PARIS--European new car registrations rose for their ninth consecutive month in May, trade data showed Tuesday, although sales remained muted and patchy as the market struggled to shake off a recent slump.

Sales of new cars in the European Union rose 4.5 percent to 1.09 million, according to data from the Association of European Automobile Manufacturers (ACEA).

The figures added to signs Europe's car market is recovering from a crippling six-year downturn sparked by the financial crisis and the eurozone debt crunch.

But in absolute terms the gains were still weak and varied between regions, backing up other economic data showing only a timid return to growth in the recession-hit bloc.

ACEA said it was the second-lowest result for May since the Brussels-based group started releasing the data over a decade ago.

Jean-Francois Belorgey, a partner at EY, predicted overall growth of only 4-5 percent this year as cautious consumers hold back from sales amid the uncertain economic outlook.

"Growth in the eurozone is still very weak, it is highly leveraged and has a high number of unemployed," he said.

"It will still take a while to return to pre-crisis levels" in Europe's car market, he added.

Nearly 16 million vehicles were sold in Europe during 2007, but only 11.8 million last year.

The European automobile market shrank sharply as the impact of the global financial crisis and the eurozone debt crisis began to bite.

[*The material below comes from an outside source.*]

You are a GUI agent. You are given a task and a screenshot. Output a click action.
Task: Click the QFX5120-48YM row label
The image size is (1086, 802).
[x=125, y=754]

Car sales are an important indicator of business and household confidence, which in Europe remains muted.

This month the European Central Bank unveiled a set of unprecedented measures to bolster growth and prevent deflation, including taking a key interest rate into negative territory for the first time.

Government subsidies helped Europe's car industry weather the worst of the storm but as they have been wound down, several manufacturers again faced tough conditions.

'It can still plunge'

PSA Peugeot Citroen was badly hit by the downturn, and in the last two years has had to close some production capacity and was effectively rescued with French state guarantees.

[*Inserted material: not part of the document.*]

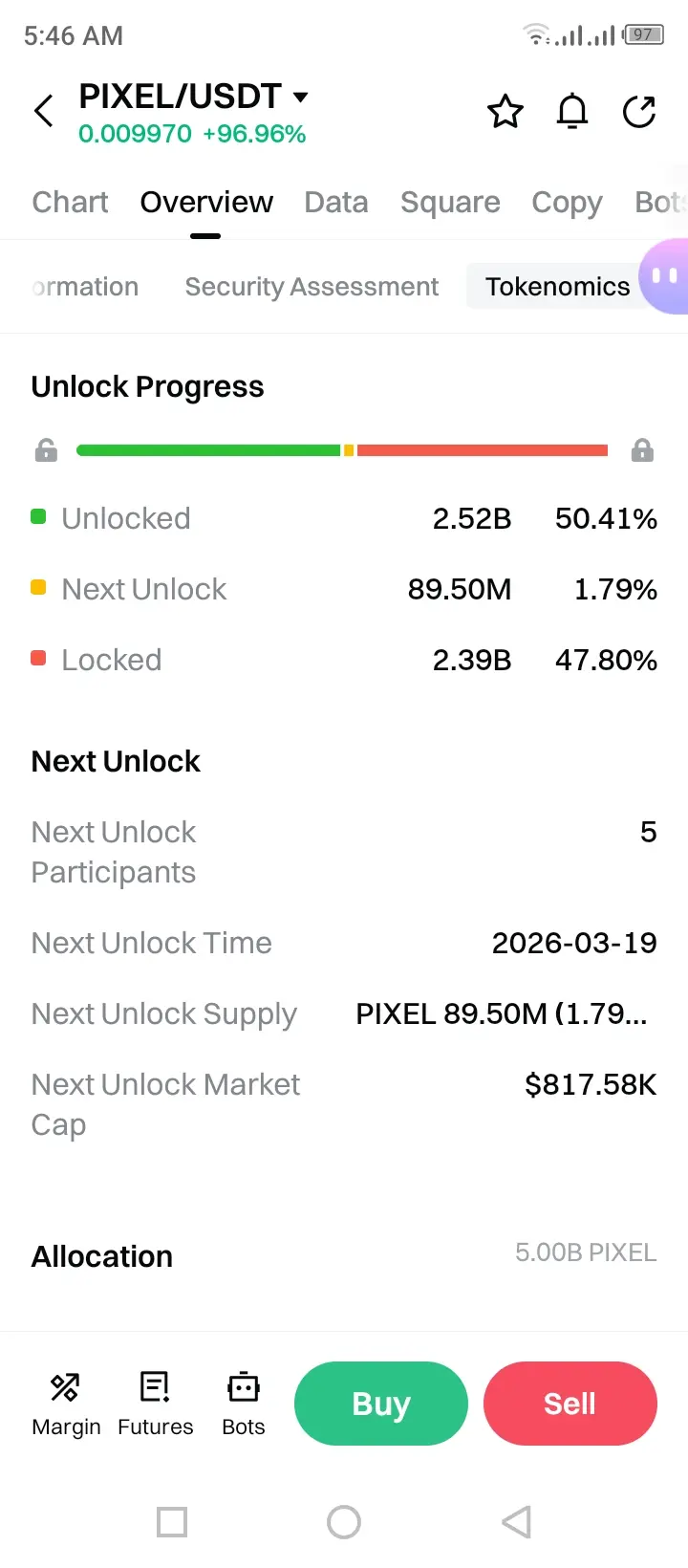Open the Copy tab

The French government and Chinese state-owned Dongfeng auto maker have entered the company as shareholders.

French automakers benefited in particular from the rise in sales in May, with Renault posting a 18.8 percent gain and a 4.3 percent rise for Peugeot.

German brands, which managed to weather the crisis well thanks to their international reach, also posted steady growth during the month, with Audi rising 5 percent, Mercedes 5.9 percent and BMW 1.5 percent.

Overall Germany's car market, one of the most crucial sectors of Europe's top economy, grew 5.2 percent compared to a year earlier, the data showed.

Sales in Spain also shot up 16.9 percent, thanks to government incentives to encourage buyers, while in Britain they grew 7.7 percent.

But sales in France were an anaemic 0.1 percent increase, reflecting ongoing problems in Europe's second-largest economy as it struggles to stimulate growth and rein in record unemployment.

In Italy, new registrations fell for the first time in five months, dropping by 3.8 percent, hurting sales of local brand Fiat.

"In terms of pure volumes, by any standard, sales in Europe remain low, very low," said Carlos da Silva at the IHS Automotive Institute.

"The market is on the right track but that does not mean it can't suddenly plunge."